Tuesday, September 13, 2016

The agony of hotel breakfasts

I get a lot of hotel time.

Given that, I eat a lot of hotel meals.  They're frankly bad for my waste line as, of course, the proportions are whatever the standard American proportion is, usually, which might not be my own.  I can manage that with dinner, and while I eat a lot of truly mediocre hotel dining room dinners, it's breakfast where hotels really fall short, quite often.

As I often stay in "business hotels" I frequently find myself eating the free breakfast.  Indeed, if I don't, I'm gambling on no breakfast at all, as a lot of times I don't otherwise know where I really am well enough to eat anywhere else anyway.  That shouldn't be much of a problem as I don't eat a very big breakfast anyhow, but it oddly is.

I'd guess that very little thought goes into most hotel free breakfasts.  They're usually in a common room and what you get is an assortment of cereal, maybe, a selection of stale bagels, some heavy duty pastries, and cold scrambled eggs.  Yum.

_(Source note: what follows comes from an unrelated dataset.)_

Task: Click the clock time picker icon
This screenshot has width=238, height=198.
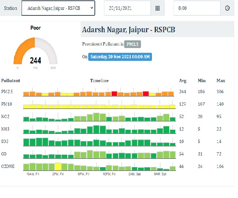Action: (x=227, y=8)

Granted, that is something, and it is early, but its less than appetizing.  By and large everyone goes with it as you don't have much of a choice and its early.

No matter how early the "coffee shop" or whatever it is opens, I've usually been awake for quite awhile when I get there.  Its frustrating, therefore, to find that the coffee shop sometimes opens late. That's really frustrating if you are in a hurry, but it can be just flat out frustrating. All the more so to find the breakfast fare is stale bagels.  Oh well.

Where choices are offered, if a person isn't really a "morning person", which isn't related to being an early or late riser, I'd note, the other patrons can be a bit of a trial, I'd note.  Sometimes, if there's a true breakfast buffet, your efforts to simply get something will be deterred by the befuddled, who will simply freeze in line, apparently paralyzed by options.  If a selection of coffees are present, you'll have to endure the odd contemporary American phenomenon of somebody, maybe everybody, ordering something that's in the category of the bizarre.  "I'd like the Antarctic gluten free, free range, free trade, freedom for Tibet, double mocha swirl coffee please".  Yeah, whatever, I'd like black coffee.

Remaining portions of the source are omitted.